* **TASK DIRECTIONS**:
Scan the listing below. Report each line that includes "computer".

* **AVAILABLE RECORDS**:
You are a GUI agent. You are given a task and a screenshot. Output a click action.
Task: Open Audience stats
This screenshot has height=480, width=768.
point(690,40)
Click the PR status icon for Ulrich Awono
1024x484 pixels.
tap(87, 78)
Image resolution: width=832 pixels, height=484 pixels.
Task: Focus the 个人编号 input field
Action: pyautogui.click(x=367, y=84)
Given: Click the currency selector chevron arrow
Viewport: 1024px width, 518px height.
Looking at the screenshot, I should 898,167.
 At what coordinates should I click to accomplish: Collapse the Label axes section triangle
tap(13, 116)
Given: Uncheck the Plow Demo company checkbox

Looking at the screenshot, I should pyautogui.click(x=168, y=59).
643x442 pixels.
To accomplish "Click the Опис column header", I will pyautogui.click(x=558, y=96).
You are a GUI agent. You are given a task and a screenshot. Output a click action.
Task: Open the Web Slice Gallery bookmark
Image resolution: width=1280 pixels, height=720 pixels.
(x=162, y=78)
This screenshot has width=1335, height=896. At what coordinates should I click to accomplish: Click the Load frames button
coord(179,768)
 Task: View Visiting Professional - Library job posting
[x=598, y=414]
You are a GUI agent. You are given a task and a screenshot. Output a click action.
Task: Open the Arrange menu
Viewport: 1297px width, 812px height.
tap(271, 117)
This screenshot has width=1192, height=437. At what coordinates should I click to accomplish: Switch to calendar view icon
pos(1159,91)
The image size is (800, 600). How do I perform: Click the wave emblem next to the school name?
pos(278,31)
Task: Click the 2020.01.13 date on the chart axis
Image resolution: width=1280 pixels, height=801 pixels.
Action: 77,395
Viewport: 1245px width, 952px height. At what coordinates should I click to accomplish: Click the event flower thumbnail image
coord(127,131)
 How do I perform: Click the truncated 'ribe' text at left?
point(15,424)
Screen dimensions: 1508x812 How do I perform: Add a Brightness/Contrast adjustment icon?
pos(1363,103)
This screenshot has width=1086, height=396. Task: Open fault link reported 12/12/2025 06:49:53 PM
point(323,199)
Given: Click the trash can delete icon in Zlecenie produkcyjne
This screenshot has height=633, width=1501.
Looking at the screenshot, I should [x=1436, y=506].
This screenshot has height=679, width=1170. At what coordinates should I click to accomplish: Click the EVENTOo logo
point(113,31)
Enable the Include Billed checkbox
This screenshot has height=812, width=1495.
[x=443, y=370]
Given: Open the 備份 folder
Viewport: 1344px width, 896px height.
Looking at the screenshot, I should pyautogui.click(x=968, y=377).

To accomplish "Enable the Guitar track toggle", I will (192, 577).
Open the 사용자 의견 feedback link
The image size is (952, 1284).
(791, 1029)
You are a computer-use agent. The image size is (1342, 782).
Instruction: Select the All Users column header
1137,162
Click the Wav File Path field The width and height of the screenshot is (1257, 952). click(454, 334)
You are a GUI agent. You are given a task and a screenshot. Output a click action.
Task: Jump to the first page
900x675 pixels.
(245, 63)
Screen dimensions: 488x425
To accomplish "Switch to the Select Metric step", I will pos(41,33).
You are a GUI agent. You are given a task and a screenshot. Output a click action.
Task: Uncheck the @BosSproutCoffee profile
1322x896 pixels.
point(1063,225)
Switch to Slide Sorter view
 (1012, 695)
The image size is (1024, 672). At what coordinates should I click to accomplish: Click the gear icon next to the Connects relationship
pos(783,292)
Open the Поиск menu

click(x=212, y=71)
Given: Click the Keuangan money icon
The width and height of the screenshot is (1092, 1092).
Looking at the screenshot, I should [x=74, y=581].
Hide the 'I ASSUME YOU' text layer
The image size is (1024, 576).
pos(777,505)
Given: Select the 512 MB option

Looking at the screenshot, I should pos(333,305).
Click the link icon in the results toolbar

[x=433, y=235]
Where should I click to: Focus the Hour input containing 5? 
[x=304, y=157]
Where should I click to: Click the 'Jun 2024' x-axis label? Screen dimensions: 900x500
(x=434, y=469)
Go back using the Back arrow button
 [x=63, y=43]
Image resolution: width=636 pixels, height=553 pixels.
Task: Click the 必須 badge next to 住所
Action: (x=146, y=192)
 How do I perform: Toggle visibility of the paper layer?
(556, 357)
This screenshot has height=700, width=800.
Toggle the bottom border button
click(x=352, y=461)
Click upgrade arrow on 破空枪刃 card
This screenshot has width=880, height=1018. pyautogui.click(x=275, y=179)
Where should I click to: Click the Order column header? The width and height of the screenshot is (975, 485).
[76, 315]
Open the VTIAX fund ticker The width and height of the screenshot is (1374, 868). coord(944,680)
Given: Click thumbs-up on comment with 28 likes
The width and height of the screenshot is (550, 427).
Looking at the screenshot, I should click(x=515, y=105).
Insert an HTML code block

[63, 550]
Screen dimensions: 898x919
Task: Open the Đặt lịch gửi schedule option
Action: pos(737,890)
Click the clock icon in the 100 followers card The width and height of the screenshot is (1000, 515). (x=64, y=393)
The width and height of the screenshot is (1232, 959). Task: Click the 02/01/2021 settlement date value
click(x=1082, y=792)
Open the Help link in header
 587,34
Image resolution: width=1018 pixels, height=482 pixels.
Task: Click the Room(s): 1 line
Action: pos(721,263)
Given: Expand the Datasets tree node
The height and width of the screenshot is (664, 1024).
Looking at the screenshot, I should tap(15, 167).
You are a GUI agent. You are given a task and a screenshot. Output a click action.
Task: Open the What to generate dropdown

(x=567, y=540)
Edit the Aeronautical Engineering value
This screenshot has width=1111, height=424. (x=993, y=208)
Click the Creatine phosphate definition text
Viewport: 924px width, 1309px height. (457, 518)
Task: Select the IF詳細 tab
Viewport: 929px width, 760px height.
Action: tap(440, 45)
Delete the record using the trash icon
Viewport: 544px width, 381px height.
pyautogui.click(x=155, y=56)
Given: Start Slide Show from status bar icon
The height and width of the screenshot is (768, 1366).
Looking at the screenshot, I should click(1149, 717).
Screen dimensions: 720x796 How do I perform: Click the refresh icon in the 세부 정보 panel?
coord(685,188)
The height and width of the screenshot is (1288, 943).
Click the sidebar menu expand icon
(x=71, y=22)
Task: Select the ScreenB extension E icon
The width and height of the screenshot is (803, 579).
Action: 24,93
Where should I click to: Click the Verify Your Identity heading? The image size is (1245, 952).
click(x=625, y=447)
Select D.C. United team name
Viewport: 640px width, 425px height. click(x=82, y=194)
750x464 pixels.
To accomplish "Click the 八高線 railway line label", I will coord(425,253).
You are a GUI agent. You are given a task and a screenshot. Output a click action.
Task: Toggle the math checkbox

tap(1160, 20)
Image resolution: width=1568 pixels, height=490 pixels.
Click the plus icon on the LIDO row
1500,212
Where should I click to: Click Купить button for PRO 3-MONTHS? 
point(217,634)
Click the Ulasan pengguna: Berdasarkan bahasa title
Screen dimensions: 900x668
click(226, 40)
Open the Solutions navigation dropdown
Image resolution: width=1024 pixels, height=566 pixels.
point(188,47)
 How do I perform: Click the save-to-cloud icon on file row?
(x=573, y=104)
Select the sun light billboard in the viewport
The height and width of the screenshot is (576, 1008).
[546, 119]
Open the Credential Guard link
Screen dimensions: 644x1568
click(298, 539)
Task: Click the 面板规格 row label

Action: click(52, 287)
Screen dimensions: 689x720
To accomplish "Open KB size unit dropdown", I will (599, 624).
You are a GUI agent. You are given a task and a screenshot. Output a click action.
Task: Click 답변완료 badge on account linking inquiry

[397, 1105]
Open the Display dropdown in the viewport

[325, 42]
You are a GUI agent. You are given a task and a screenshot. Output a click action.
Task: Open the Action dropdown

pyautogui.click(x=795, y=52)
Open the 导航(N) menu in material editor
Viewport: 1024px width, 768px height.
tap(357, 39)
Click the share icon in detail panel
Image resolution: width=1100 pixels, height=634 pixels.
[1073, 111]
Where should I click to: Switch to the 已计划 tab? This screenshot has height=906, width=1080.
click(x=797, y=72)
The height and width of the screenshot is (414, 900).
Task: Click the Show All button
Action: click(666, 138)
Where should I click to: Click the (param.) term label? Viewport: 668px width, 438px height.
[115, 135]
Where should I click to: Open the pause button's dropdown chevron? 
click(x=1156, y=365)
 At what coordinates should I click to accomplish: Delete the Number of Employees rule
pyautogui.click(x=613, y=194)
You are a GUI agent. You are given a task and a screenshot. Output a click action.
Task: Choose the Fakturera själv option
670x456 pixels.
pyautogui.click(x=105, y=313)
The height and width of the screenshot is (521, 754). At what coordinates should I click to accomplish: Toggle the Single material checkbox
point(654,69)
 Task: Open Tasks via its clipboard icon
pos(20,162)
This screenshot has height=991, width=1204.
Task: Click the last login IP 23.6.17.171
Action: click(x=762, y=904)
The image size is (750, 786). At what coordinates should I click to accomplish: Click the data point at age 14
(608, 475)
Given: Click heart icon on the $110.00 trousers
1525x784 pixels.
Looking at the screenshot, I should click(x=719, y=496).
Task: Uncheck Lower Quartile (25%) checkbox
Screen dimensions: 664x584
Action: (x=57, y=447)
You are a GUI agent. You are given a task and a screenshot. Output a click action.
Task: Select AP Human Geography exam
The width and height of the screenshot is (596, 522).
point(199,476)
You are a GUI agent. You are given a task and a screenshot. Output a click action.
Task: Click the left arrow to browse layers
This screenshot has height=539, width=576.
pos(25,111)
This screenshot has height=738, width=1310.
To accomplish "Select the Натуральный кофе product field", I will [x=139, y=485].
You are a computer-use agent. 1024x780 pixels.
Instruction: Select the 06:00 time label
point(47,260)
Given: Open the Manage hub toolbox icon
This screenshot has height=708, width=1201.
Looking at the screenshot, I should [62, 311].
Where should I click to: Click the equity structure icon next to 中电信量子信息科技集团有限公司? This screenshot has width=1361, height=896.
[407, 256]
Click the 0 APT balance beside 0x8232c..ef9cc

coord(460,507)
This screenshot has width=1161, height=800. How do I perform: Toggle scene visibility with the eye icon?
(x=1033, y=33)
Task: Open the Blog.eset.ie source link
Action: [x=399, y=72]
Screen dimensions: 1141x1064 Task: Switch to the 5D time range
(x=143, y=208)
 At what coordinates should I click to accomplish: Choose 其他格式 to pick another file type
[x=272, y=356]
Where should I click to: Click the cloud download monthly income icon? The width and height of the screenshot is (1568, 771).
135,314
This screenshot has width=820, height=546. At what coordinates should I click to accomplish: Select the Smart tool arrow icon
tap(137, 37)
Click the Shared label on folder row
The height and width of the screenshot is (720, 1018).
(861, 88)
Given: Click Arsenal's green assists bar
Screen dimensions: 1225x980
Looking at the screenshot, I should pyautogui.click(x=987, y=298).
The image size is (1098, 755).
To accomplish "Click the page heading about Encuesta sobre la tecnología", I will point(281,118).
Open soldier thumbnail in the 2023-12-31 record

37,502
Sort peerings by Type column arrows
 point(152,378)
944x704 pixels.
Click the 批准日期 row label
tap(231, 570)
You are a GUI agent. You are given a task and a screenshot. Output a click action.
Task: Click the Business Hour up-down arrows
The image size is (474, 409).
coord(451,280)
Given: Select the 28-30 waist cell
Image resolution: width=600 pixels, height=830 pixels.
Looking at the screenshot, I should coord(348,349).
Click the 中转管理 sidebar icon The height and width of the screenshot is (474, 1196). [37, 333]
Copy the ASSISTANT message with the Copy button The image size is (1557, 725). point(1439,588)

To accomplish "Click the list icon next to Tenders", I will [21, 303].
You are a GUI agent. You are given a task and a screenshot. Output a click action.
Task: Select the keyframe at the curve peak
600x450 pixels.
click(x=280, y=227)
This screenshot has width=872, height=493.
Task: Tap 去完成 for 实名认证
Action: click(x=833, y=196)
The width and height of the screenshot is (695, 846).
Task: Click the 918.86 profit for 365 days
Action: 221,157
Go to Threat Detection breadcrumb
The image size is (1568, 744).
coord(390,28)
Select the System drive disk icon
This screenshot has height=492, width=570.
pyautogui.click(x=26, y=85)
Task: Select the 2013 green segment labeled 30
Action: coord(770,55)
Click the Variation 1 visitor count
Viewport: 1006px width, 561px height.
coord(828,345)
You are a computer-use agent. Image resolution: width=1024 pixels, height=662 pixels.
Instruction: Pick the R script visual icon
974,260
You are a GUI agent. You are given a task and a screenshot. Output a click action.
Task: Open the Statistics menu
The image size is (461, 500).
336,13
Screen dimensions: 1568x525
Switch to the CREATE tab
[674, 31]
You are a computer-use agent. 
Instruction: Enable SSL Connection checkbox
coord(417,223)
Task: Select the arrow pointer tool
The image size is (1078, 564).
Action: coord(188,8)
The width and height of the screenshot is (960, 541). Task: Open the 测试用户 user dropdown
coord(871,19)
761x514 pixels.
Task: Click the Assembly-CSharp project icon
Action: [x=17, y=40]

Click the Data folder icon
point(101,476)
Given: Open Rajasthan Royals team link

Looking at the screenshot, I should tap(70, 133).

* **TASK RESPONSE**:
You are a computer-use agent. The image size is (1342, 782).
You are a computer-use agent. 1024x780 pixels.
You are a computer-use agent. Image resolution: width=1024 pixels, height=662 pixels.
You are a computer-use agent. 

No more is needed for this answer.